Chrome 58 was released last month – and since then, I’ve gotten a LOT of certificate errors. Especially internally (Windows CA signed certs @ home and @ work). It’s really annoying – yeah, we don’t have SAN dnsHost attributes defined. And I know the RFC says falling back to CN is deprecated (seriously, search https://tools.ietf.org/html/rfc2818 for subjectAltName) but the same text was in there in 1999 … so not exactly a new innovation in SSL policy. Fortunately there’s a registry key that will override this for now.

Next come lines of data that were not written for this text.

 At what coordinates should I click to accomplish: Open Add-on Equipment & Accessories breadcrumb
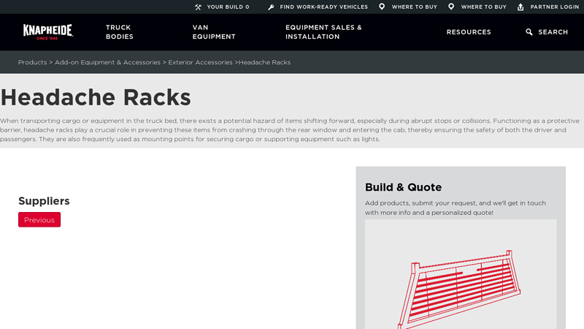[107, 62]
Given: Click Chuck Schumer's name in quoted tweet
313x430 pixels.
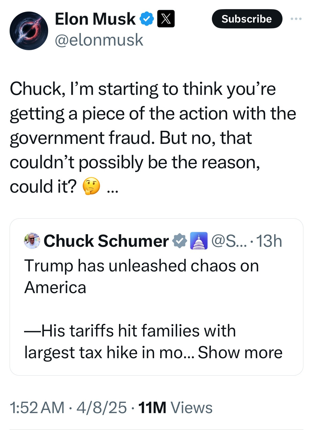Looking at the screenshot, I should (106, 241).
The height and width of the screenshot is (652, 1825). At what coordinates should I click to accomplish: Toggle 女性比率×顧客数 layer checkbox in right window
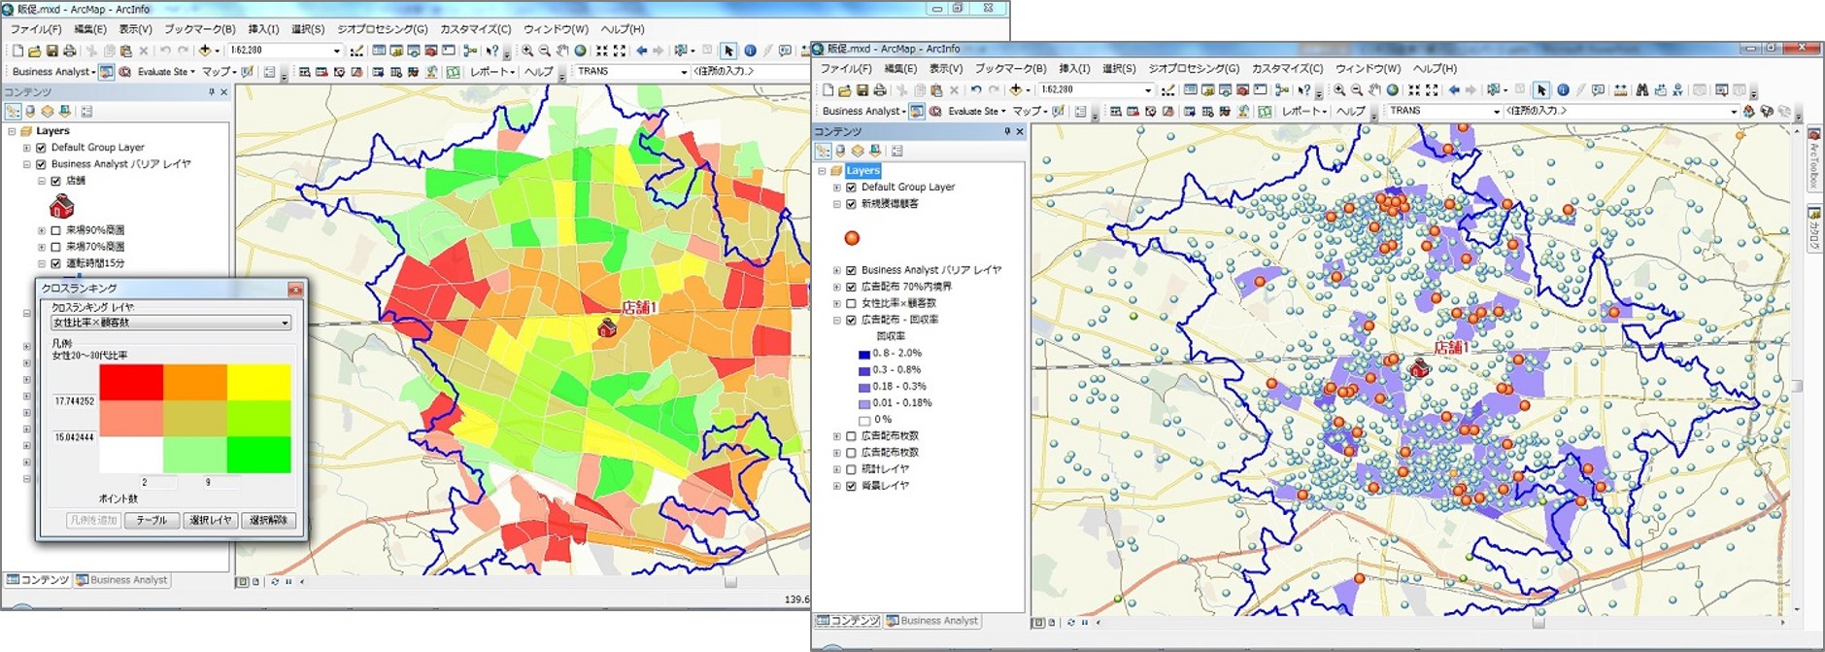851,303
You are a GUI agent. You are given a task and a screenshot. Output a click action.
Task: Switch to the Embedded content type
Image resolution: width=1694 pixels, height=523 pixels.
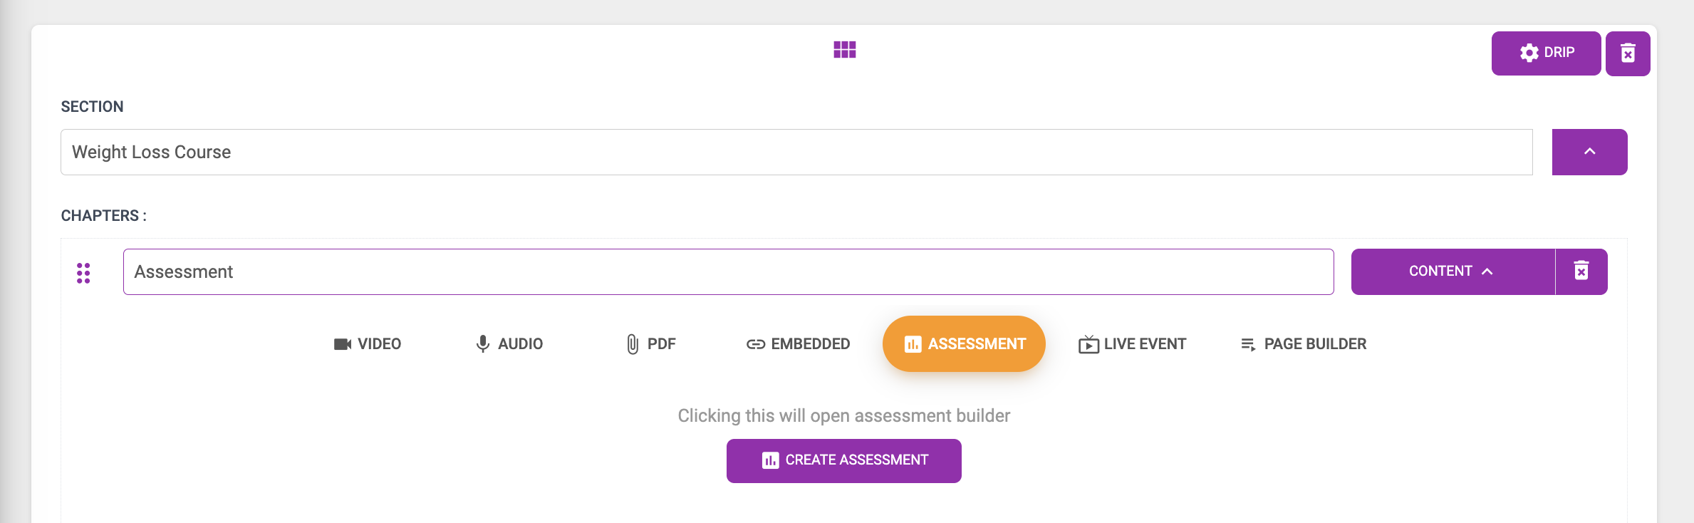tap(798, 344)
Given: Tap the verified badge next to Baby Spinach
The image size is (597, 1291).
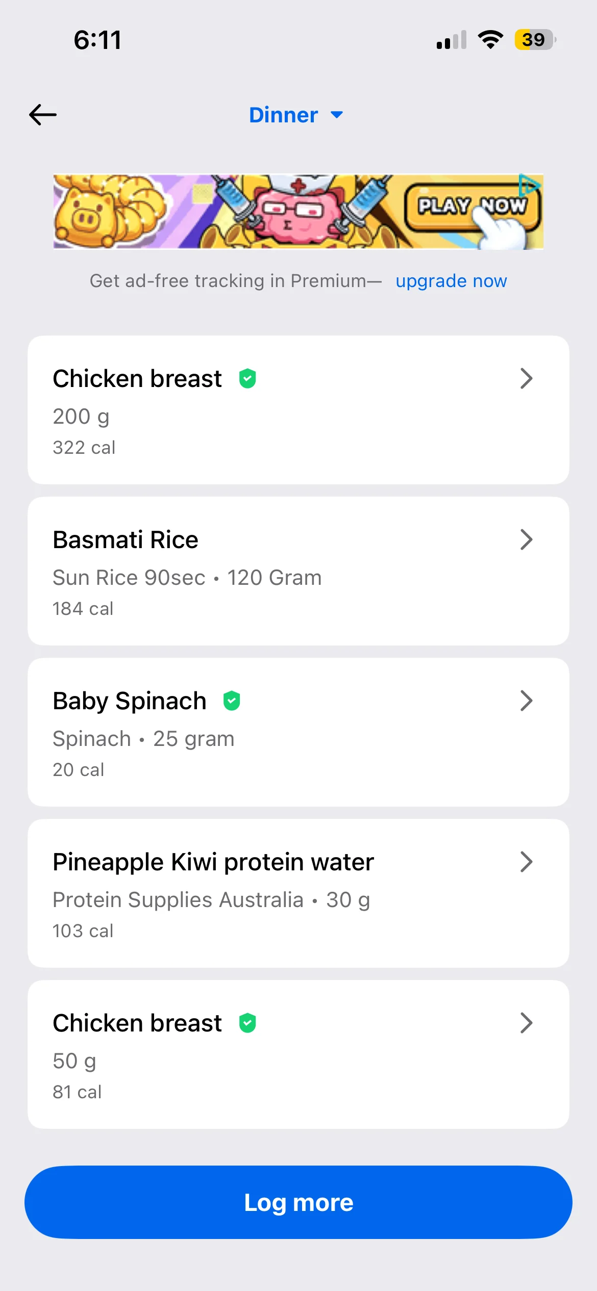Looking at the screenshot, I should click(x=232, y=701).
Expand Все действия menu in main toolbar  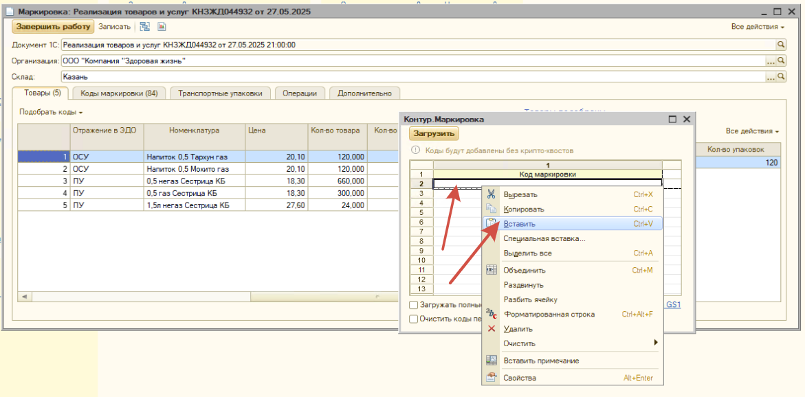click(x=758, y=27)
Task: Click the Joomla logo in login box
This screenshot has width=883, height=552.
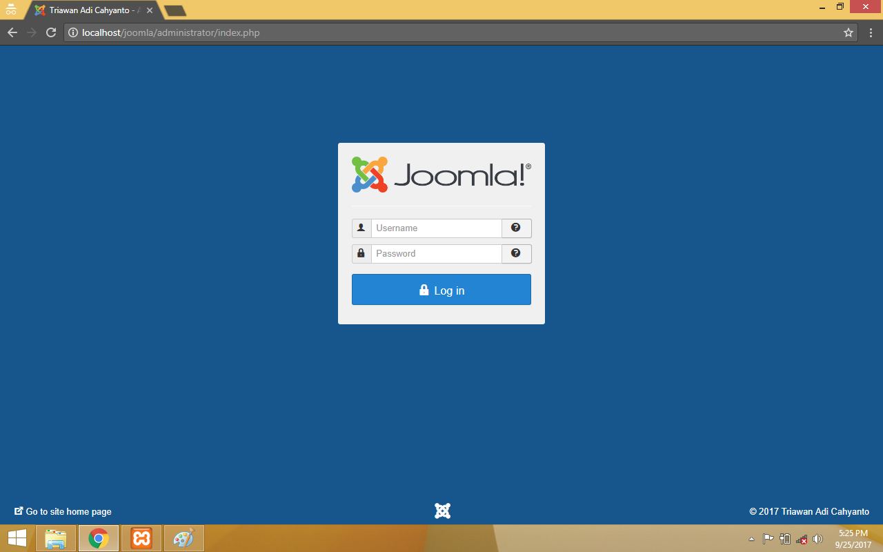Action: [x=442, y=175]
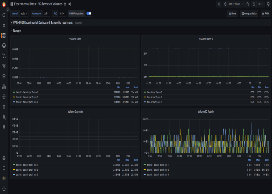Viewport: 272px width, 194px height.
Task: Click the Home button
Action: (232, 13)
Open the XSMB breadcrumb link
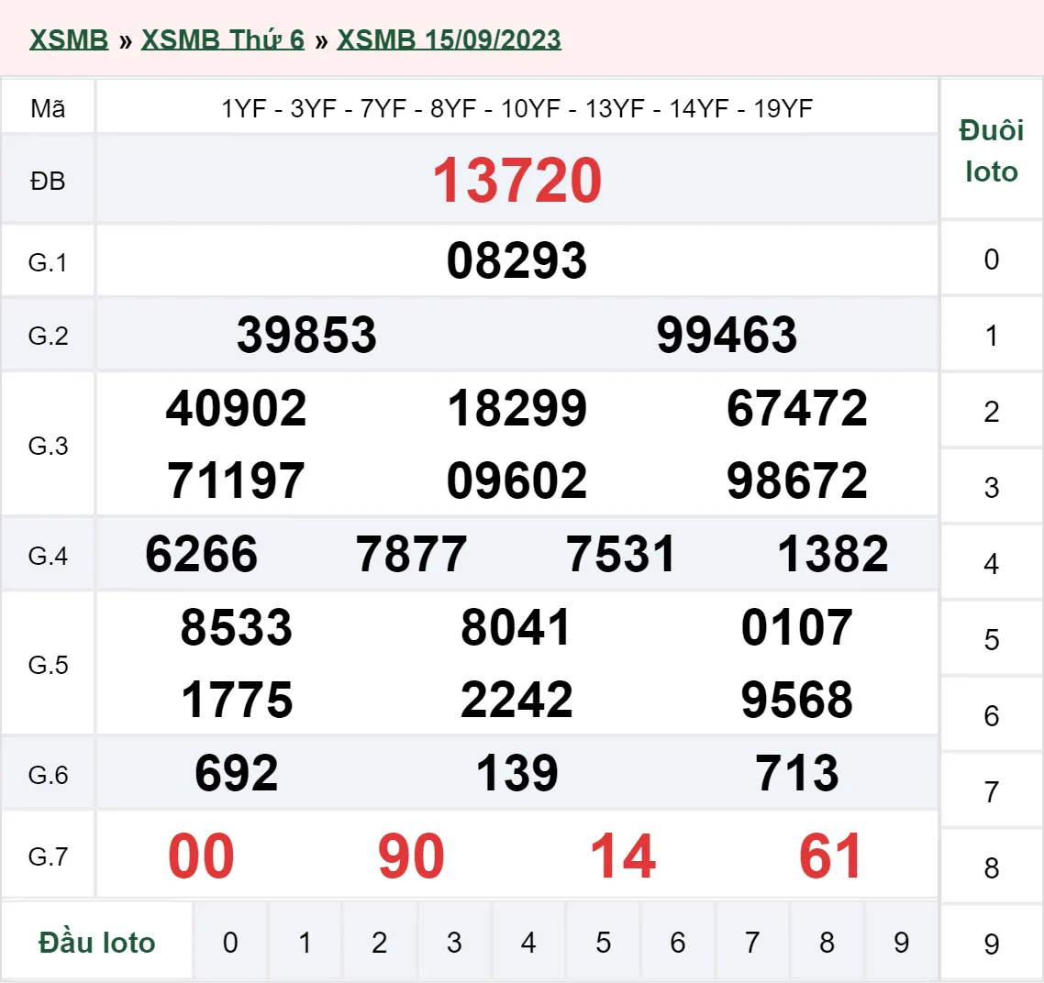 [68, 39]
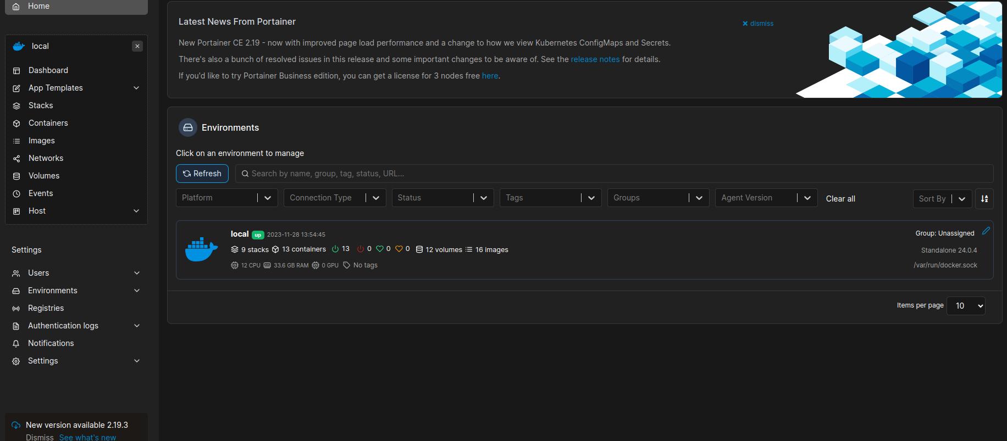Click the Notifications bell icon in sidebar
1007x441 pixels.
pyautogui.click(x=16, y=344)
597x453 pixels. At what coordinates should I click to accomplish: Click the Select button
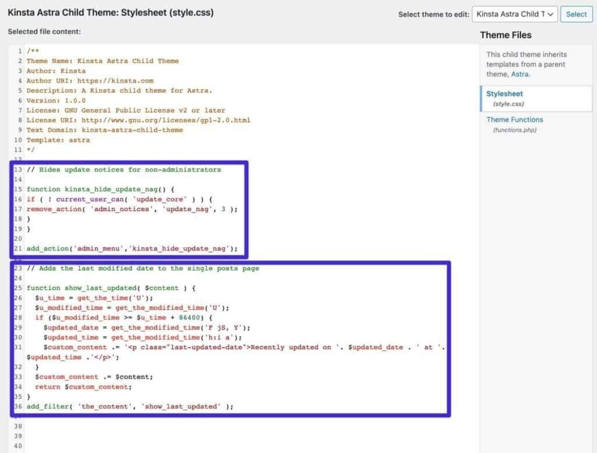pos(576,15)
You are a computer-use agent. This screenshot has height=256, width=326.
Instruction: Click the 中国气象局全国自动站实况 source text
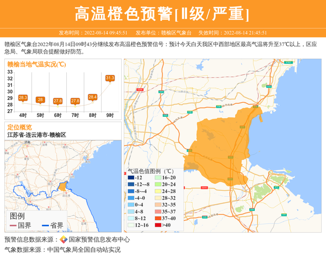84,250
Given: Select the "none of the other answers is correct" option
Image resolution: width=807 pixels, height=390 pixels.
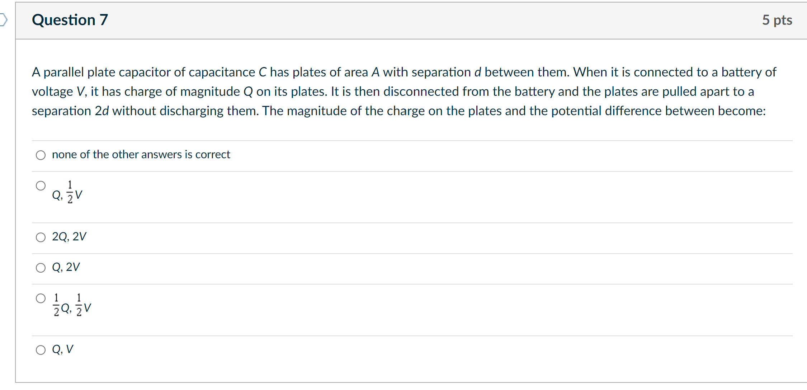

The problem I have with SAN certificates is exemplified in Google’s cert on the web server that hosts the chromium changes site:
Seriously – this certificate ensures that the web site is any of these hundred wild-carded hostnames … and the more places you use a certificate, the greater the possibility of it being compromised. I get why people like wildcards — UALR was able to buy one cert & use it across the entire organisation. Cost effective and easy. The second through nth guy who wanted an SSL cert didn’t need to go about establishing his credentials within the organisation. He didn’t have to figure out how to make a cert request or how to pay for it. Just ask the first guy for a copy of his public/private key pair. Or run everything through your load balancer on the wildcard certificate & trust whatever backend cert happens to be in place.
But the point of security design is not trusting large groups of people do act properly. To secure their data appropriately. To patch their systems, configure their system to avoid attacks, to replace the certificate EVERYWHERE every TIME someone leaves the organisation, and otherwise prevent a certificate installed on dozens of servers from being accessed by a malicious party. My personal security preference would be seeing a browser flag every time a cert has a wildcard or more than one SAN.